The Central Board of Film Certification (CBFC) has often been accused of hiring people close to those in power as committee members to review films. An RTI [Right To Information] report that came out last year said that not only the current BJP government, but also the previous Congress government is guilty of putting party workers and loyalists in important positions of the CBFC.

Tanu Mehta, the former legal advisor of the CBFC, also raised a question mark on the hiring process of the CBFC during her chat at the ongoing LIFFT India Filmotsav in Lonavala.

“I can only say that we need to be far more professional in choosing people to man in the organisations like the CBFC. Right now our recruitment is so arbitrary and haphazard that I sometimes wonder how do we even function,” she said.

She added that a good corporate spends a lot of energy, time and money to choose the right person in leadership positions. “They are ready to pay lacs because they know when that man or woman comes into position he or she will control crores. Similarly, even when someone is coming to a powerful organization like the CBFC, which is going to shape the future of Indians and the way things are discussed in society, how do you leave it so arbitrary?” she asked.

Mehta highlighted the importance of bodies like the CBFC as far as the recruitment is concerned. “It has to be well thought of. The recruitment policy has to be so well laid out that there cant be any mistakes because it is so powerful as an organisation. It is shaping the industry and society. Then we are faced with the problems we have to face,” she said.

A lot of questions were raised when Rakesh Kumar, an Indian Railway Personnel Service officer, was made the CBFC chief by the Congress led central government in 2014 since he had never worked even as the regional officer of the CBFC. Kumar was later arrested the same year by the CBI [Central Bureau of Investigation] for allegedly taking a bribe to provide certification to a film.

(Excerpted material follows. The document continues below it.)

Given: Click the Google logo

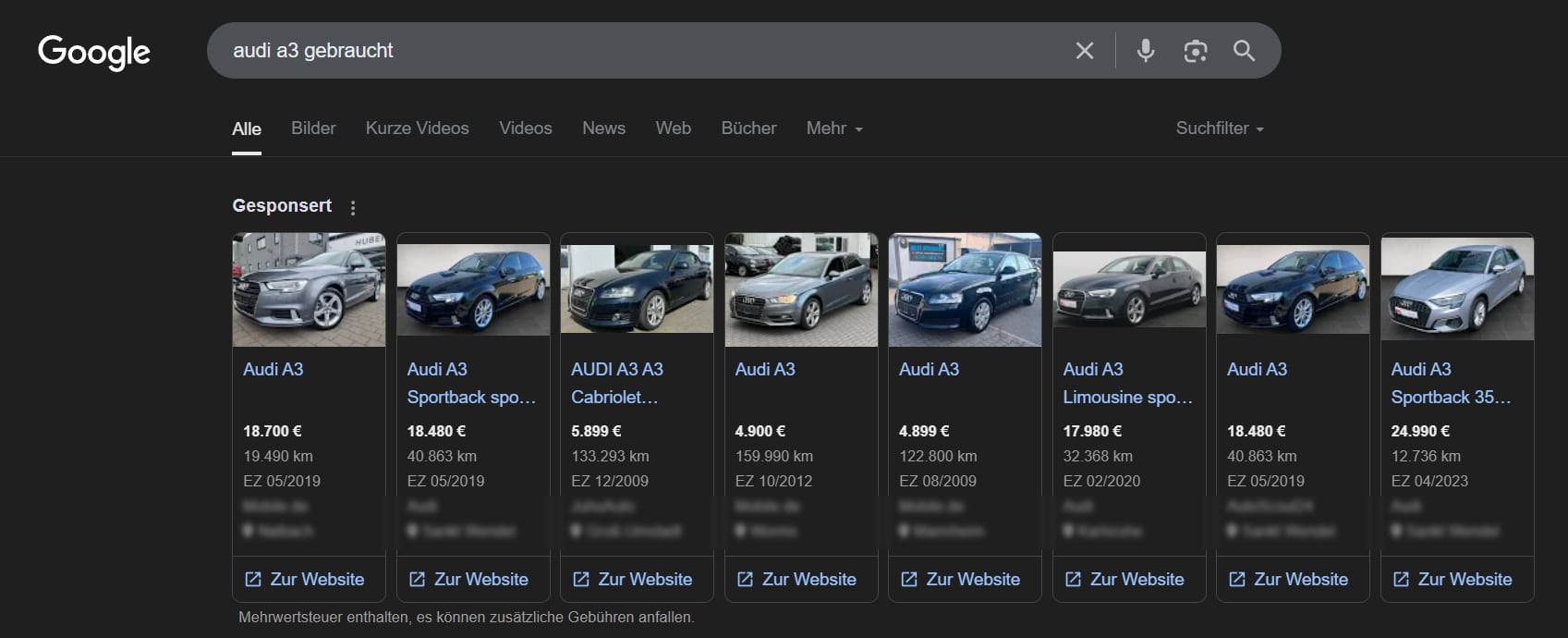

The tenure of the previous CBFC chief Pahlaj Nihalani was also riddled with controversies. The information and broadcasting ministry was accused of favouring him for being a supporter of the current BJP [Bharatiya Janata Party] government. When Nihalani was removed last year, he slammed the I&B ministry for pressurising him to not pass films like Udta Punjab (2016) and Bajrangi Bhaijaan (2015) when he was the CBFC chief.

Nihalani had also accused the then newly appointed I&B minister Smriti Irani for allegedly removing him since he didn’t let Madhur Bhandarkar’s Indu Sarkar (2017) pass without cuts. The film showed the horrors of the Emergency imposed by Prime Minister Indira Gandhi of the Congress in 1975.